━━━━━ Supplied data ━━━━━

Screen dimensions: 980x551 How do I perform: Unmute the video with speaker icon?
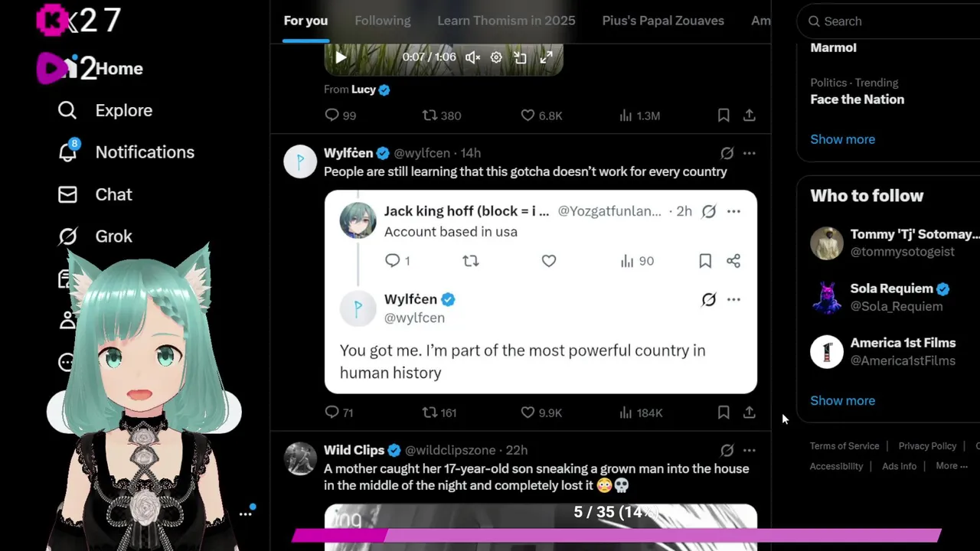click(x=472, y=57)
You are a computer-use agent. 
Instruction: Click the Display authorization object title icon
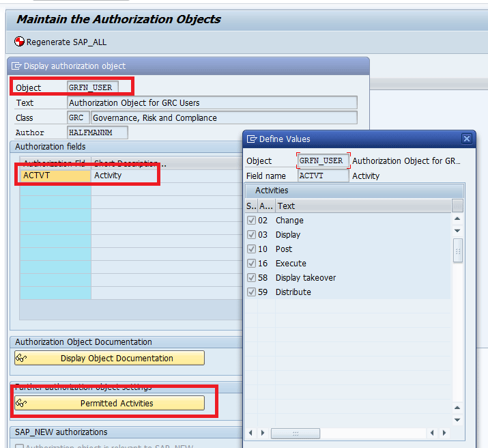pyautogui.click(x=16, y=66)
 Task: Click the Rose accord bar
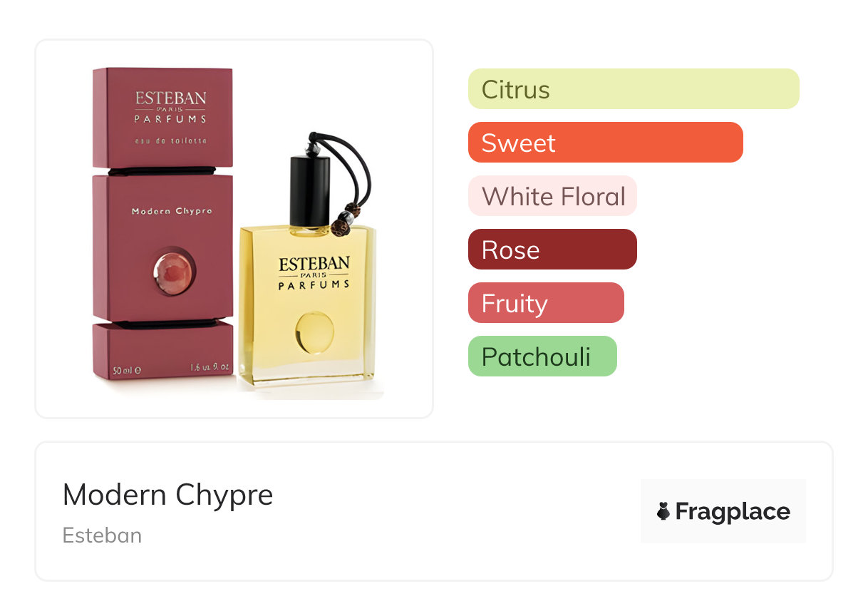coord(552,250)
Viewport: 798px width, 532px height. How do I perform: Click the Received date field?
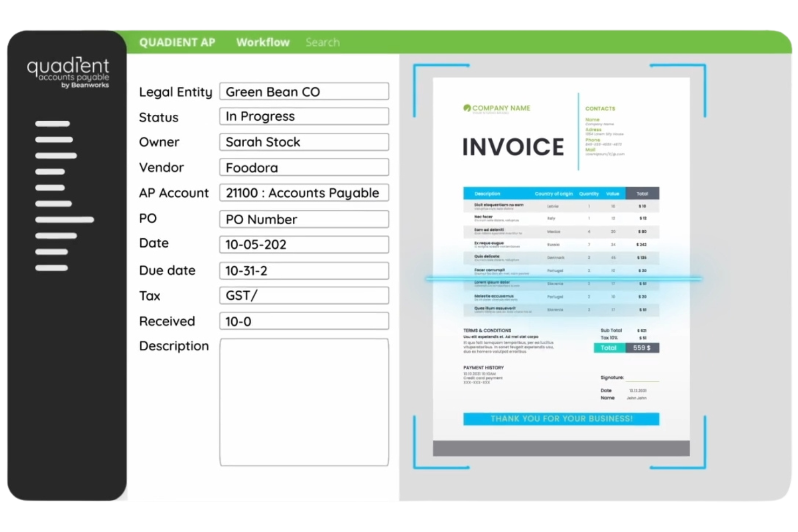[304, 321]
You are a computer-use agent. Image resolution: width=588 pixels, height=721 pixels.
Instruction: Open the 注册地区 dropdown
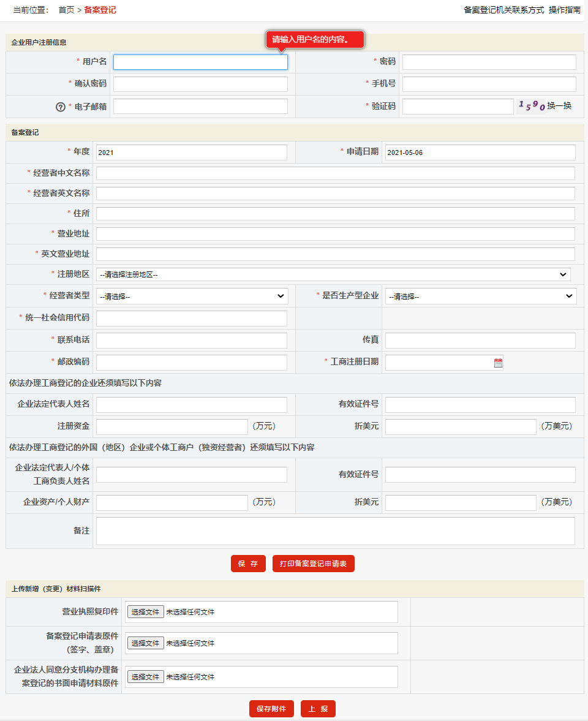point(334,274)
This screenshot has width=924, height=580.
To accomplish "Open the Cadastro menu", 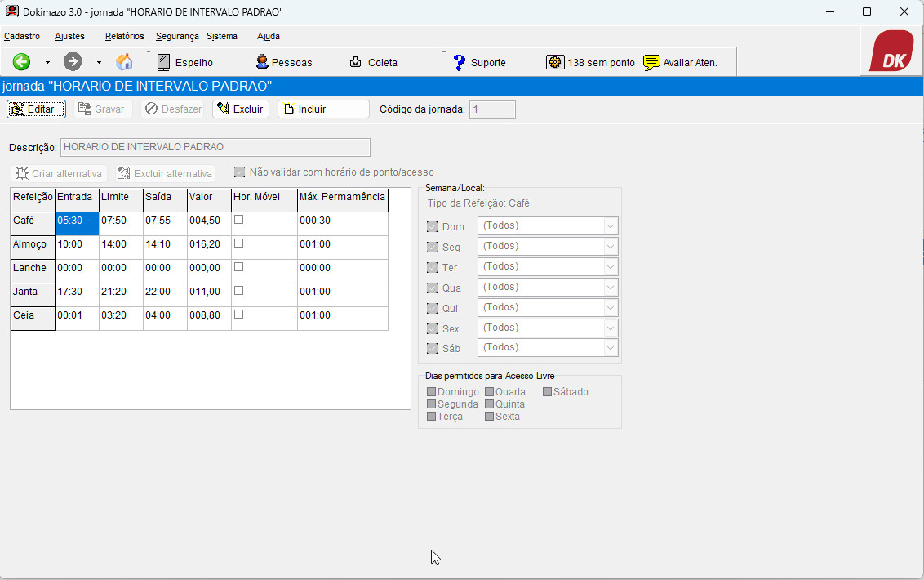I will coord(22,36).
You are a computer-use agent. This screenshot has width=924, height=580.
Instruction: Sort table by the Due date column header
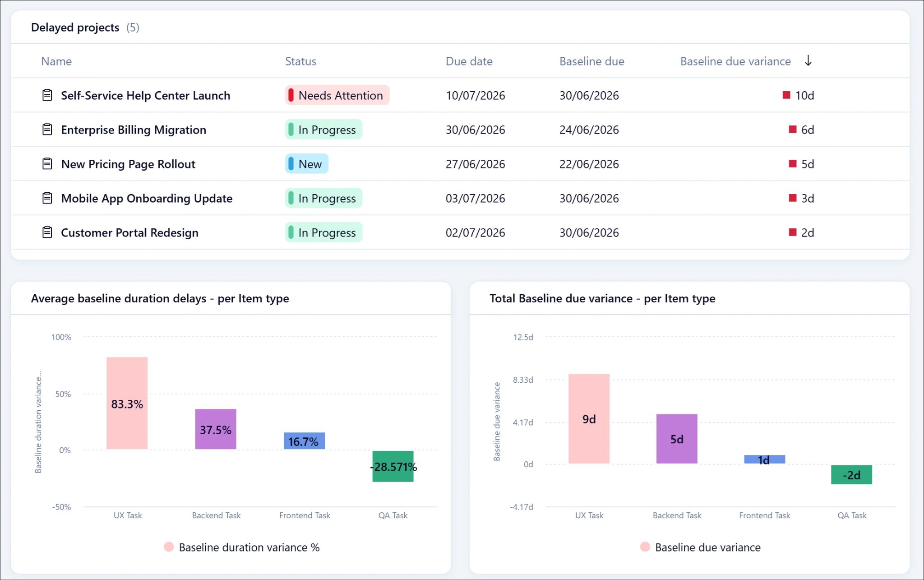[x=469, y=61]
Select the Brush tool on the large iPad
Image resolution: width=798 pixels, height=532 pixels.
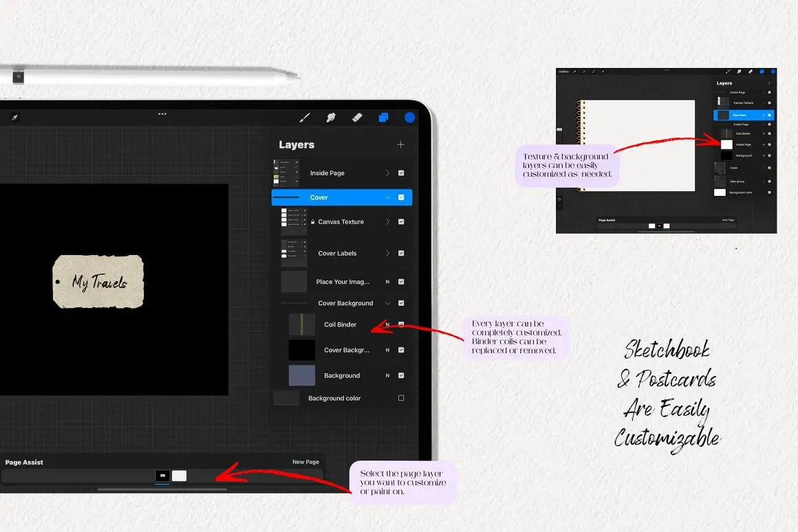click(305, 118)
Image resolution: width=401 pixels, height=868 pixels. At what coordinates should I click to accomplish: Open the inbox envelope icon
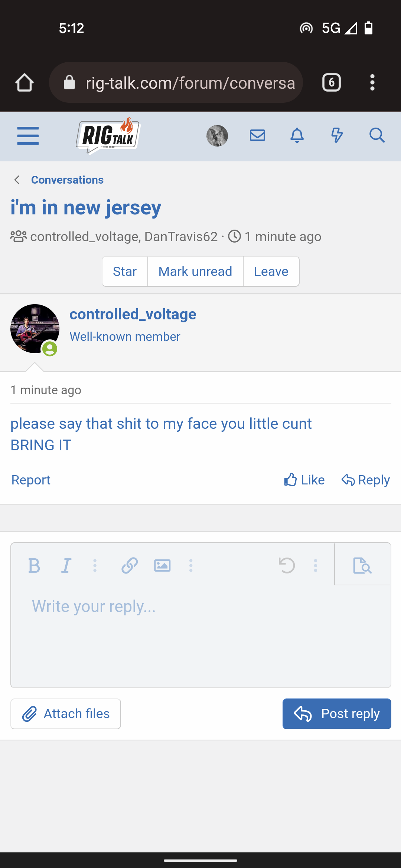[x=257, y=135]
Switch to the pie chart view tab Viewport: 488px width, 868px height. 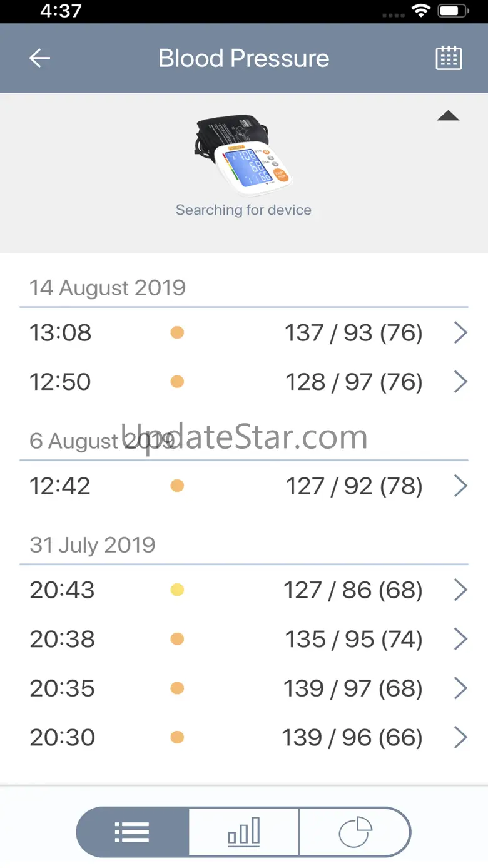pyautogui.click(x=355, y=832)
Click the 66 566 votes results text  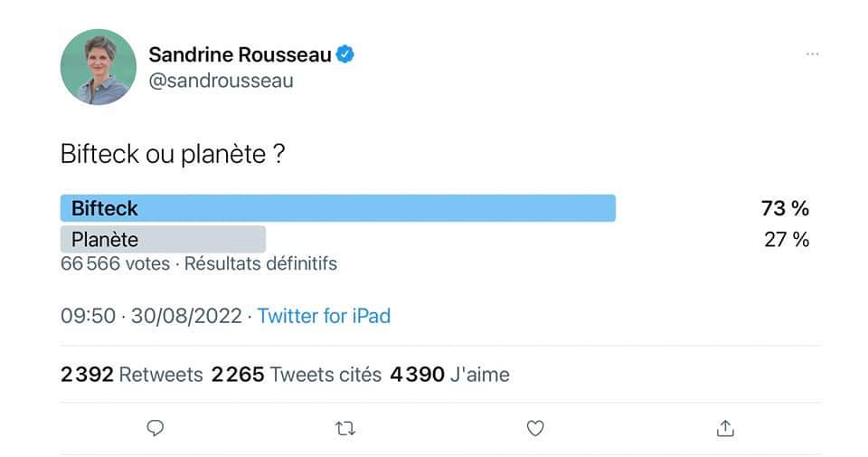coord(199,264)
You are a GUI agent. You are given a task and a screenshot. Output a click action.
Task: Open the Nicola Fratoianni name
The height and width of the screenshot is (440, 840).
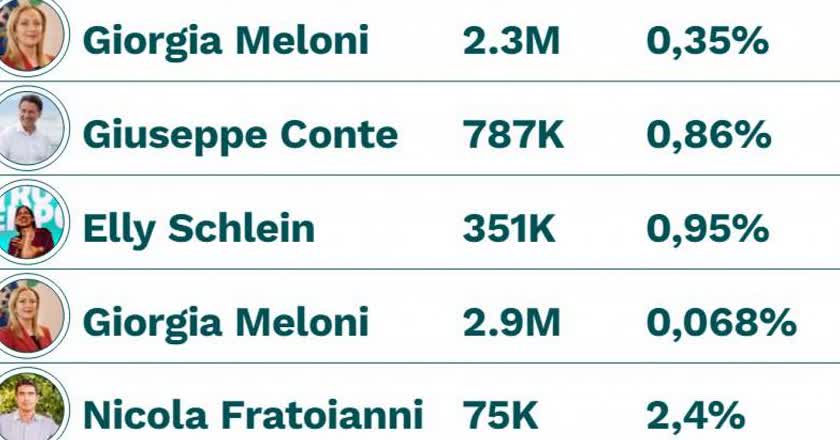pos(253,415)
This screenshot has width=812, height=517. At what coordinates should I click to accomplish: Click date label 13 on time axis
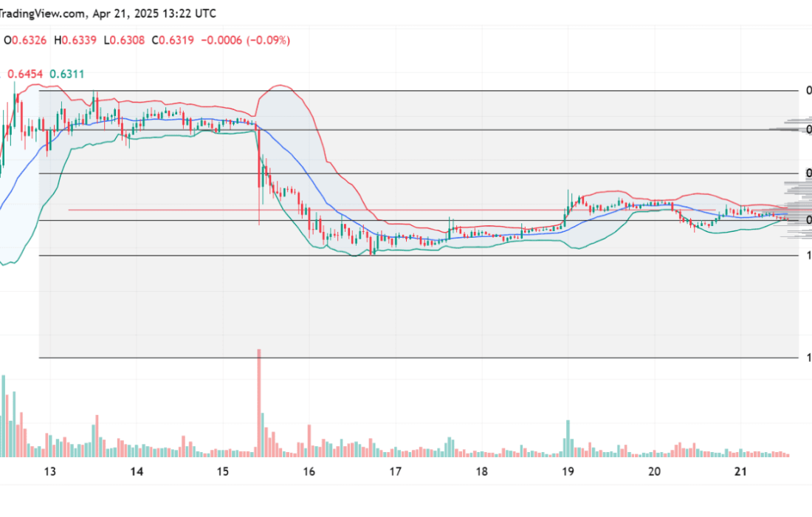pyautogui.click(x=49, y=471)
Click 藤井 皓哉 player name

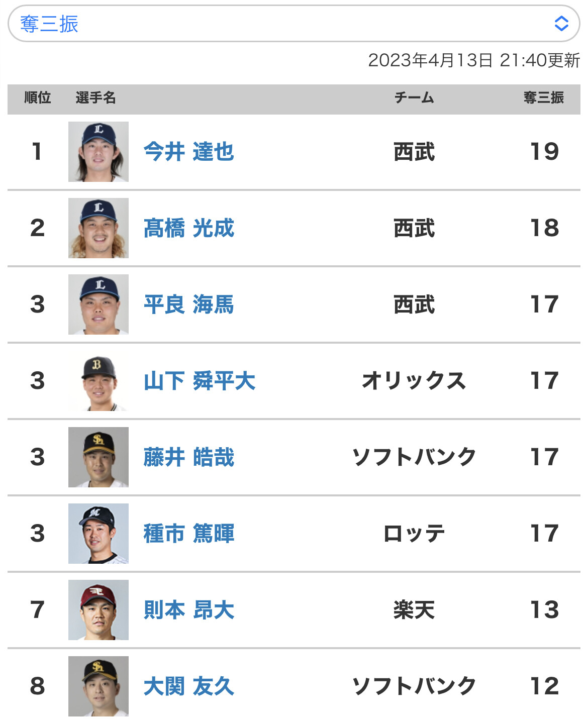click(x=188, y=457)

━━━━━

Task: Starting from the records above, filter out all lines except those containing the word "agent".

Your solution:
You are a computer-use agent. 
You are a computer-use agent. Image resolution: width=588 pixels, height=721 pixels.
You are a computer-use agent. This screenshot has width=924, height=580.
You are a GUI agent. You are given a task and a screenshot. Output a click action.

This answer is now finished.